We have shown earlier that the 12-lipoxygenase product of arachidonic acid (AA), 12-hydroxyeicosat etraenoic acid (12-HETE), plays an important role in mediating angiotensin II (AII)-induced aldosterone secretion (J. Clin. Invest. (1987) 80, 1763). In the present study, we have evaluated whether diacylglycerol (DG) is the source of arachidonic acid giving rise to this 12-HETE. Treatment of rat adrenal glomerulosa cells with a DG lipase inhibitor, RHC 80267, which prevents conversion of DG to AA and HETEs, blocked All-induced aldosterone and 12-HETE formation. In contrast, a DG kinase inhibitor, R59022, which prevents conversion of DG to phosphatidic acid, potentiated All-induced aldosterone and 12-HETE formation. These two inhibitors block DG metabolism which would be expected to lead to increased DG levels and protein kinase C activity and All-induced steroidogenesis. However, only R59022 potentiated All action while RHC 80267 was inhibitory. This suggests that conversion of DG to AA and 12-HETE is important for All action. Further proof for this was obtained by measuring [ 3H]AA-labeled DG levels.

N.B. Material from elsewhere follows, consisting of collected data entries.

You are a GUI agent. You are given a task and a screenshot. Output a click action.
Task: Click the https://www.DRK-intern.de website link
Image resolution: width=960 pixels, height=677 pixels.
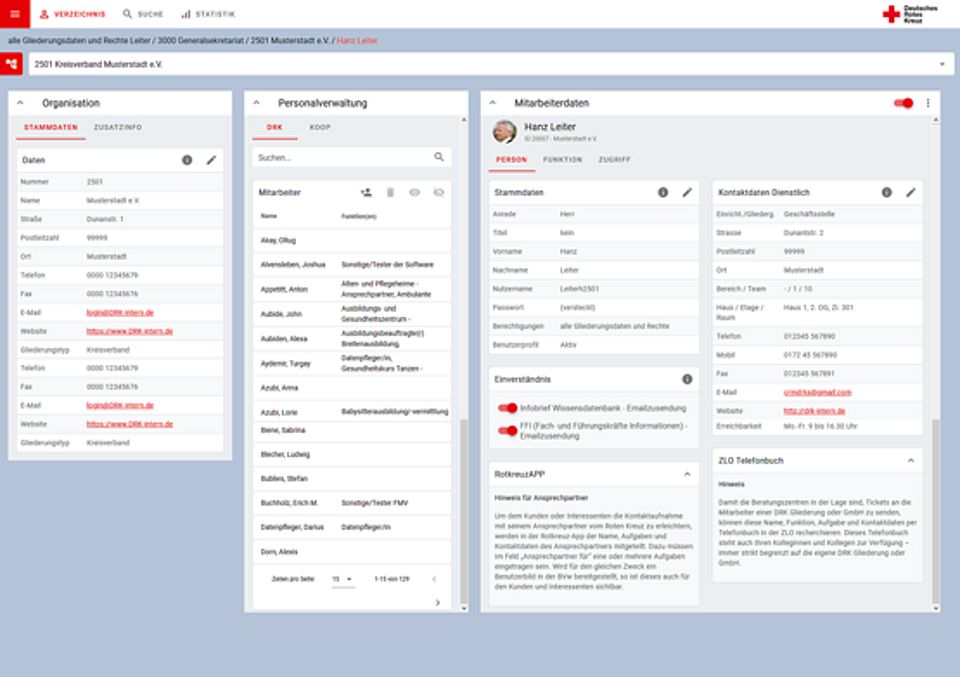(130, 330)
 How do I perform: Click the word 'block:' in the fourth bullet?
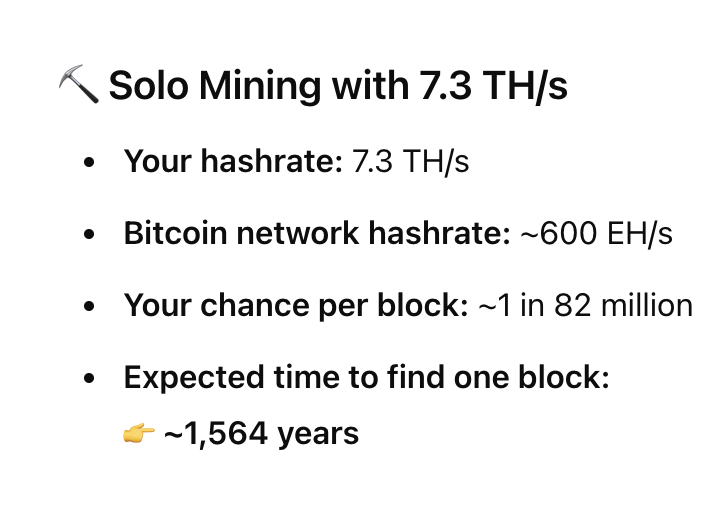coord(564,377)
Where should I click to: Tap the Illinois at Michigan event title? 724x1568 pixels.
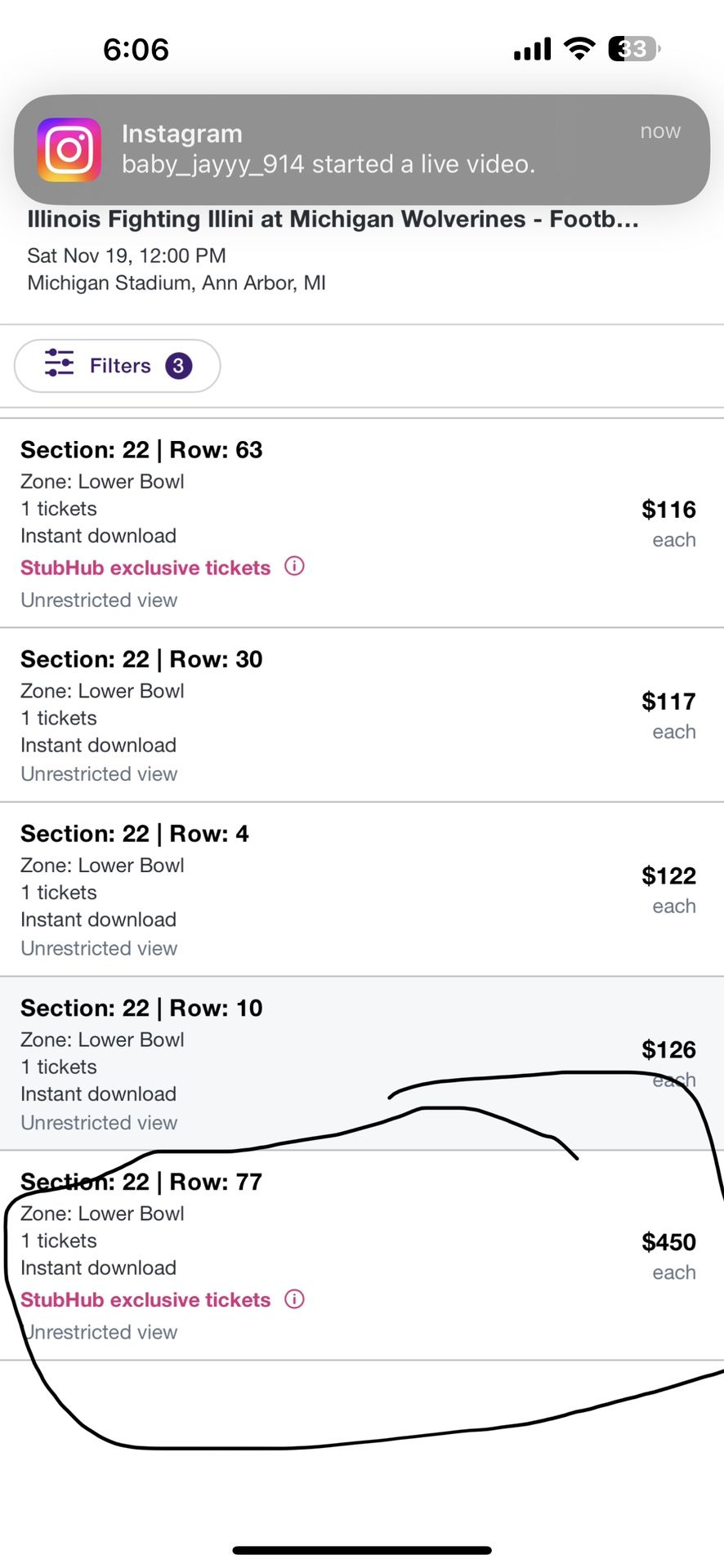tap(333, 219)
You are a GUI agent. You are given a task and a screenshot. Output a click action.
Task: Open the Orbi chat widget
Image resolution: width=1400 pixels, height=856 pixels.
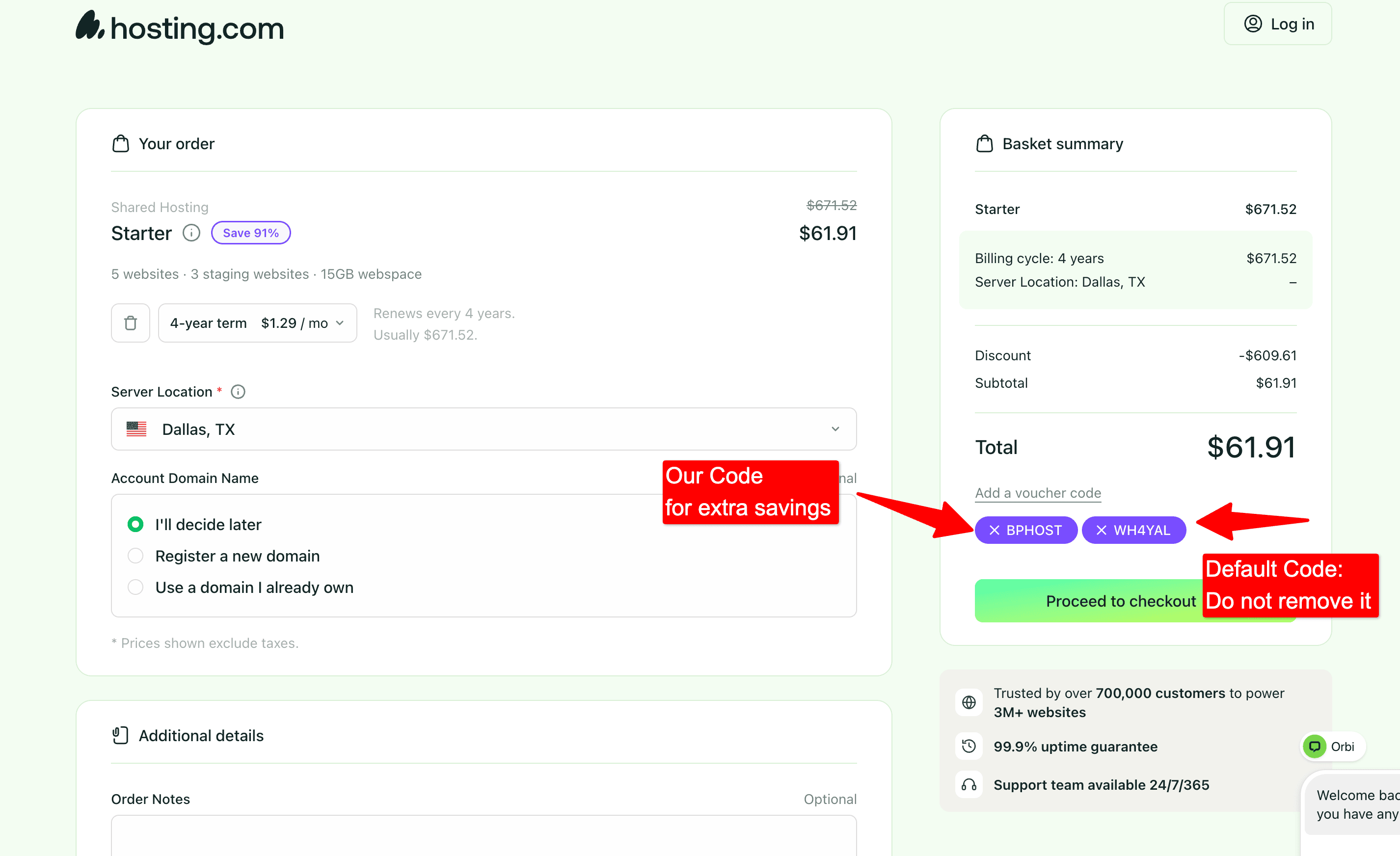click(x=1332, y=746)
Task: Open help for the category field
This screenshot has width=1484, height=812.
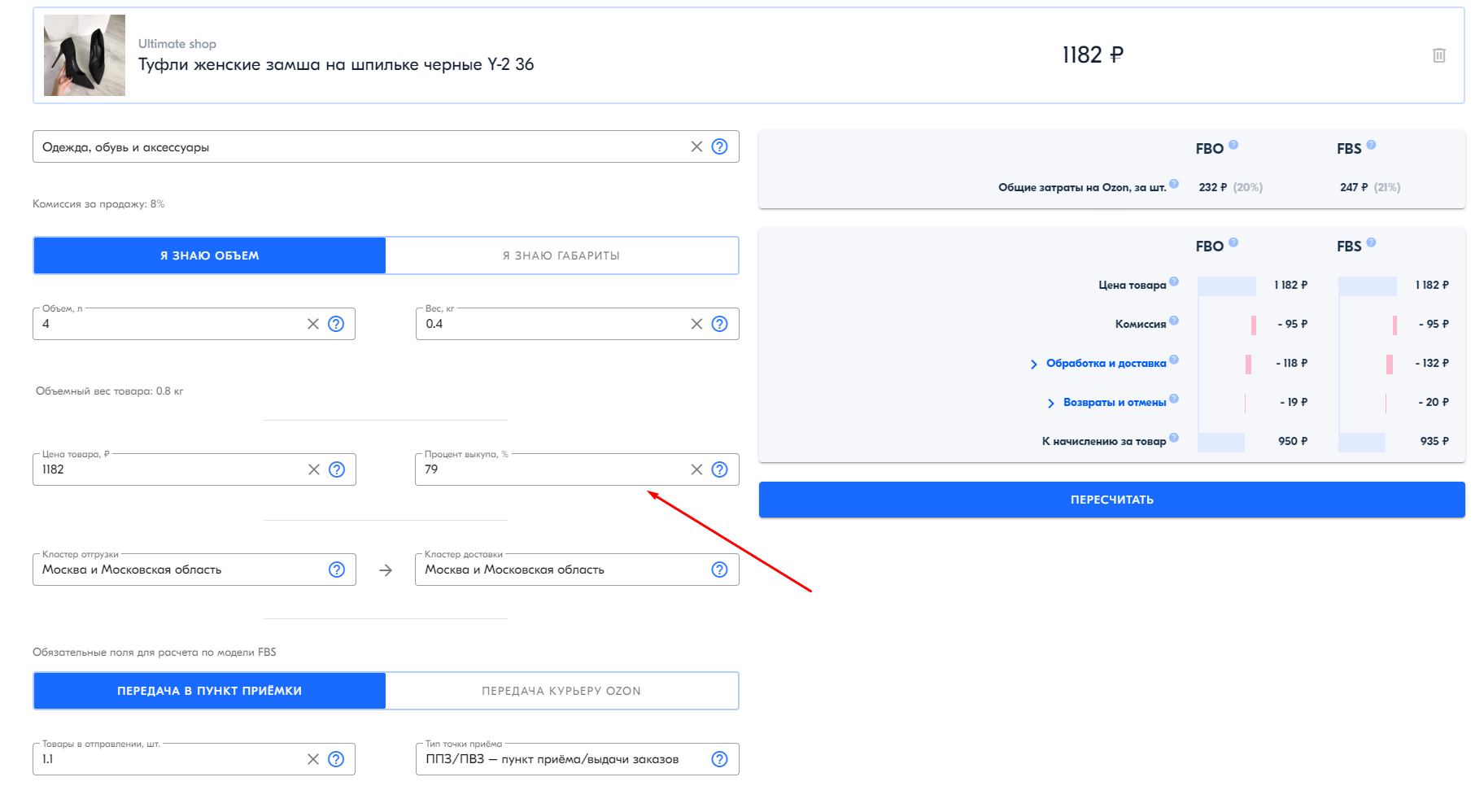Action: [x=719, y=146]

The combination of the inhibitors significantly potentiated All-induced DG formation even though this same combination was inhibitory on All-induced aldosterone and 12-HETE. Thus, the inhibitory effect of RHC 80267 is due to blockade of AA release and not of DG formation. These results suggest that DG plays a dual role in All action, both as an activator of protein kinase C and as a source of AA for 12-HETE formation.